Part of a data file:
====

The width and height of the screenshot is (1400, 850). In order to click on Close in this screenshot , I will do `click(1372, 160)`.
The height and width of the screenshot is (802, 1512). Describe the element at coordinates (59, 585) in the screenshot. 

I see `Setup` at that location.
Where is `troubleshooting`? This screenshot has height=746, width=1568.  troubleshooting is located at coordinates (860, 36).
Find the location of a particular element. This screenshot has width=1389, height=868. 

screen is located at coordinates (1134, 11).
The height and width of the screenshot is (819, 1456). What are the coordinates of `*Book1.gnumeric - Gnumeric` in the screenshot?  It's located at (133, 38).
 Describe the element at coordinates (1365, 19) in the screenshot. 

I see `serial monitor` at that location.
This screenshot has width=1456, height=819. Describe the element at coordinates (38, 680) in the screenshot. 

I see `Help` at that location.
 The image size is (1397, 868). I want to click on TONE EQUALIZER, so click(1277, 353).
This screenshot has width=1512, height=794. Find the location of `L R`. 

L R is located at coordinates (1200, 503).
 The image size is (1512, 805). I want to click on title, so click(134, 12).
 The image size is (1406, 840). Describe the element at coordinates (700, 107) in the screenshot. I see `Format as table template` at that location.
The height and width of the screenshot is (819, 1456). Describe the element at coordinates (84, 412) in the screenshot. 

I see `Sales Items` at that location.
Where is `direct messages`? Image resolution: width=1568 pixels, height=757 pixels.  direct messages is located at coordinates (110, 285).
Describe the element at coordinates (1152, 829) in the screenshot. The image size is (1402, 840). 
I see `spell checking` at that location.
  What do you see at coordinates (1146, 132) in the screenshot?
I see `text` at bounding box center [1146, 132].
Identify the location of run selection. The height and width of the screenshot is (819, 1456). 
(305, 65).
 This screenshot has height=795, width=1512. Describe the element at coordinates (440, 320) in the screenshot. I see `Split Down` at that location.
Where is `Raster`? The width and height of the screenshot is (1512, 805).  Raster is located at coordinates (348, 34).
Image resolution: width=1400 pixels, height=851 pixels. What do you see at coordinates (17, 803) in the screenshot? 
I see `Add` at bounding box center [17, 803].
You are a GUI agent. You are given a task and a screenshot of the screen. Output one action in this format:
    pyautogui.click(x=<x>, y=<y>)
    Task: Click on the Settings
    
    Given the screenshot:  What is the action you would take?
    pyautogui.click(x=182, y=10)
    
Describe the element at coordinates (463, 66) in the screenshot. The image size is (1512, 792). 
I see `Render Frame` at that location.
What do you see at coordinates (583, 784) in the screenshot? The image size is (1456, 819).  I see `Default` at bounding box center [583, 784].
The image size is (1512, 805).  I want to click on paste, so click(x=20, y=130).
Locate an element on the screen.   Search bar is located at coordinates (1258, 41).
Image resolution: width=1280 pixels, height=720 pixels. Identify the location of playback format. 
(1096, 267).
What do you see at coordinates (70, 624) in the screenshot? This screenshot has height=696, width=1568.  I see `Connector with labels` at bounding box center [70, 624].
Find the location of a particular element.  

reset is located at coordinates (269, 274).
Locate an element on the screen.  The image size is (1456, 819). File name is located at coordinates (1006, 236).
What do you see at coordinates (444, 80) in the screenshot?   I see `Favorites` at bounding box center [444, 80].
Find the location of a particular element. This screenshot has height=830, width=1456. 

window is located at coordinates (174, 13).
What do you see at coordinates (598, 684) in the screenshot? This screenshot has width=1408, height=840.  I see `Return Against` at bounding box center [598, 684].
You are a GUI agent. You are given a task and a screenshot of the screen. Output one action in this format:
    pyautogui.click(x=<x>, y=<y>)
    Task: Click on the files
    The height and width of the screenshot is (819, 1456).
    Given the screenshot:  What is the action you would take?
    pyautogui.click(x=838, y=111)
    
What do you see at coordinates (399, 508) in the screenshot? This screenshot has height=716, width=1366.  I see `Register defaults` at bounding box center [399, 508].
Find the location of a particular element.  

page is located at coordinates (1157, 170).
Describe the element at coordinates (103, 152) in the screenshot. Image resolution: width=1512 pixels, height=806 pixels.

====

WHAT NEEDS TO BE DONE: Copy the listing word for word, everything from the line containing "This screenshot has width=1456, height=819." down to the line containing "coordinates (348, 34).", with both of those lines included.

RESPONSE BELOW:
This screenshot has width=1456, height=819. Describe the element at coordinates (38, 680) in the screenshot. 

I see `Help` at that location.
 The image size is (1397, 868). I want to click on TONE EQUALIZER, so click(1277, 353).
This screenshot has width=1512, height=794. Find the location of `L R`. 

L R is located at coordinates (1200, 503).
 The image size is (1512, 805). I want to click on title, so click(134, 12).
 The image size is (1406, 840). Describe the element at coordinates (700, 107) in the screenshot. I see `Format as table template` at that location.
The height and width of the screenshot is (819, 1456). Describe the element at coordinates (84, 412) in the screenshot. 

I see `Sales Items` at that location.
Where is `direct messages`? Image resolution: width=1568 pixels, height=757 pixels.  direct messages is located at coordinates (110, 285).
Describe the element at coordinates (1152, 829) in the screenshot. The image size is (1402, 840). 
I see `spell checking` at that location.
  What do you see at coordinates (1146, 132) in the screenshot?
I see `text` at bounding box center [1146, 132].
Identify the location of run selection. The height and width of the screenshot is (819, 1456). 
(305, 65).
 This screenshot has height=795, width=1512. Describe the element at coordinates (440, 320) in the screenshot. I see `Split Down` at that location.
Where is `Raster`? The width and height of the screenshot is (1512, 805).  Raster is located at coordinates (348, 34).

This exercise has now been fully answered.